Building an Infobip SMS Service with Node.js and NestJS - code-examples -

Frequently Asked Questions

Create a NestJS service that uses the Infobip Node.js SDK. This service will interact with the Infobip API to send SMS messages. You'll need an Infobip account and API key for authentication. The service should handle sending the SMS and any necessary error conditions, such as invalid numbers or network issues. Expose the service's send functionality through a NestJS controller using an appropriate DTO and API endpoint.
The Infobip Node.js SDK (@infobip-api/sdk) is a library that simplifies interaction with Infobip's communication platform APIs. It handles authentication and provides methods to send SMS messages. Using the SDK makes it easier to integrate SMS sending capability into your Node.js and NestJS applications. The setup usually involves initializing an Infobip client instance with your API key and base URL.
NestJS provides structure, modularity, and dependency injection. Its modular architecture organizes the project, making it easier to maintain and test SMS logic in its own module. Dependency injection simplifies testing and swapping implementations.
Consider a message queue like RabbitMQ or AWS SQS for high-volume SMS or increased resilience. This decouples request handling from sending, allowing your application to accept requests quickly and handle failures/retries separately. A worker process can consume messages from the queue and send them via the Infobip API. A queue is ideal for handling occasional network disruptions or delays by providing retry mechanisms for better reliability and prevents slowing down your main application under load.
Yes, you can often use a custom alphanumeric sender ID (up to 11 characters), but this depends on regulations and pre-registration requirements. The `from` parameter in the SMS sending method allows setting the sender ID. If not provided, Infobip might use a shared number or a default configured for your account. Note that sender ID regulations vary significantly by country, so check Infobip's documentation for specific rules related to the countries you are targeting. A trial account is unlikely to allow arbitrary sender IDs.
Use a try-catch block around the Infobip SDK calls to handle potential errors. The Infobip API often returns a structured error object in its responses, especially in case of network errors or request issues. Use NestJS's built-in HttpException class and its subclasses (BadRequestException, InternalServerErrorException, etc.) to return appropriate error codes to the client. Log details about the error, including stack traces and any Infobip-specific error codes, to help in debugging. Use a structured logger like Pino for more detailed error logging if required. A robust service must handle rate limiting (429 errors), authentication issues (401 errors) and internal Infobip errors (5xx errors), as well as invalid user input.
You need an Infobip account (free or paid), Node.js v14 or higher, npm or yarn, the NestJS CLI, basic understanding of TypeScript, Node.js, and REST APIs, access to a terminal, and optionally Git and Docker.
Use your package manager (npm or yarn): `npm install @infobip-api/sdk @nestjs/config class-validator class-transformer` or `yarn add @infobip-api/sdk @nestjs/config class-validator class-transformer`. These install the Infobip SDK, configuration, and validation libraries.
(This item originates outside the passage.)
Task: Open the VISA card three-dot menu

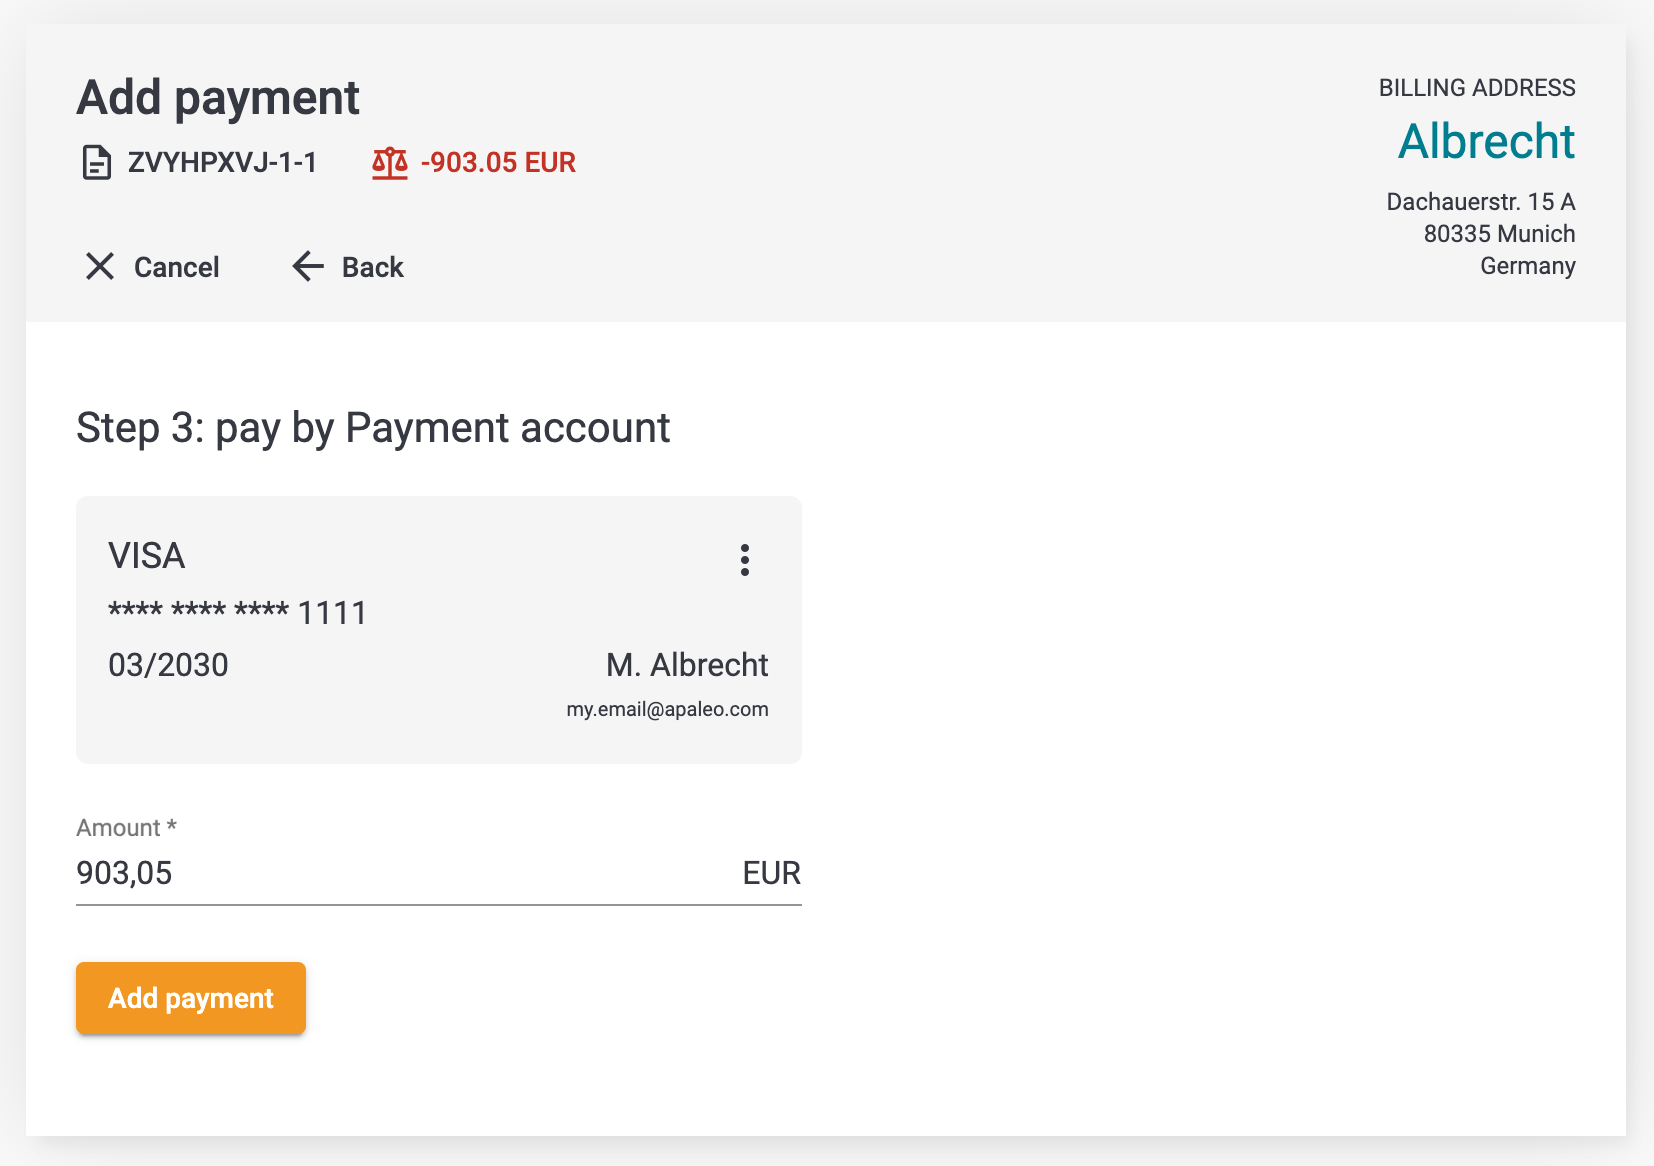Action: [x=745, y=560]
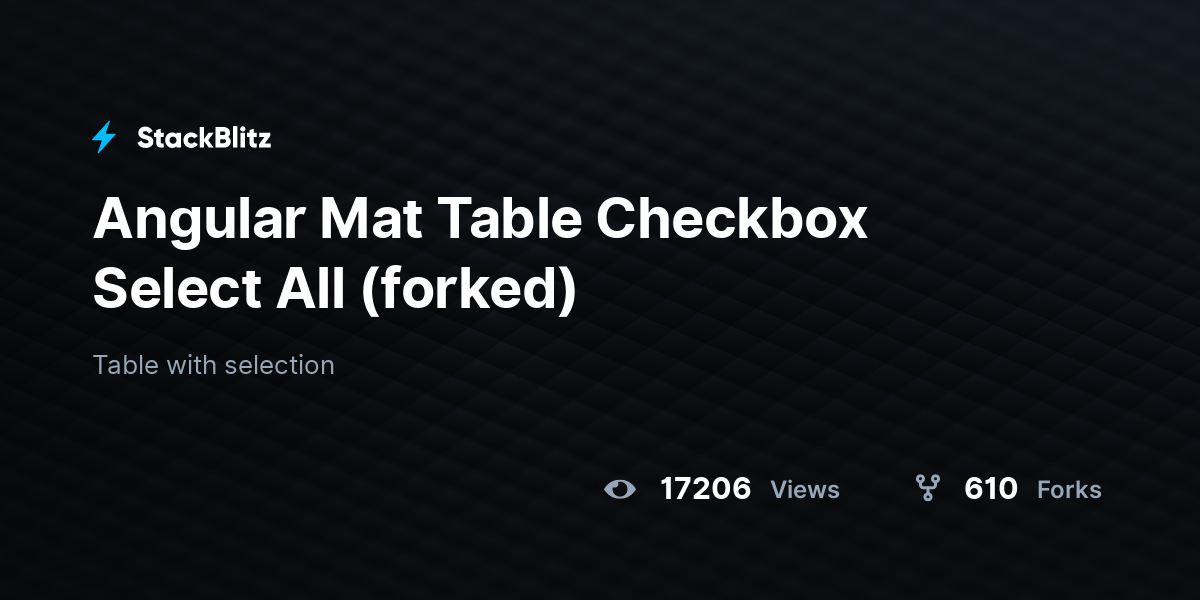The width and height of the screenshot is (1200, 600).
Task: Click the StackBlitz lightning bolt logo
Action: 104,138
You need `INFOBIP_API_KEY` and `INFOBIP_BASE_URL` from your Infobip account dashboard. Store them securely in a `.env` file and load them using `@nestjs/config`. Never commit `.env` to Git.
Use the NestJS CLI: `nest new infobip-sms-service`. Then, navigate to the created project directory: `cd infobip-sms-service`.
Create an Infobip module, service, and controller: `nest generate module infobip`, `nest generate service infobip`, and `nest generate controller infobip`. The module encapsulates related components. The service handles the Infobip logic, and the controller exposes the API endpoint.
Create a Data Transfer Object (DTO) with class-validator decorators. Use the ValidationPipe in the controller or globally to automatically validate requests. Validate `to`, `text`, and optional `from` fields, and implement a basic check on the number format. Consider using an external library like libphonenumber-js for production-ready validation.
Use a POST request to an endpoint like `/infobip/sms/send`. The request body should contain the `to` (recipient), `text` (message), and optionally `from` (sender ID) fields in JSON format.
Use NestJS's built-in Logger or integrate a dedicated logging library for structured JSON logging. Log key events like successful sends, failures, and API responses. Include relevant data (message ID, recipient, status) for easier debugging and tracking. For production, consider structured logging with a logging library (like `pino` or `winston`) and log aggregation tools (Datadog, Splunk).
Use an exponential backoff retry mechanism with a library like `async-retry` or `p-retry`. Retry on transient errors like network issues or 5xx errors from Infobip. Don't retry on validation errors or permanent failures. Be sure to log retry attempts and stop retrying after a reasonable number of attempts. Be mindful of idempotency requirements if retries are implemented.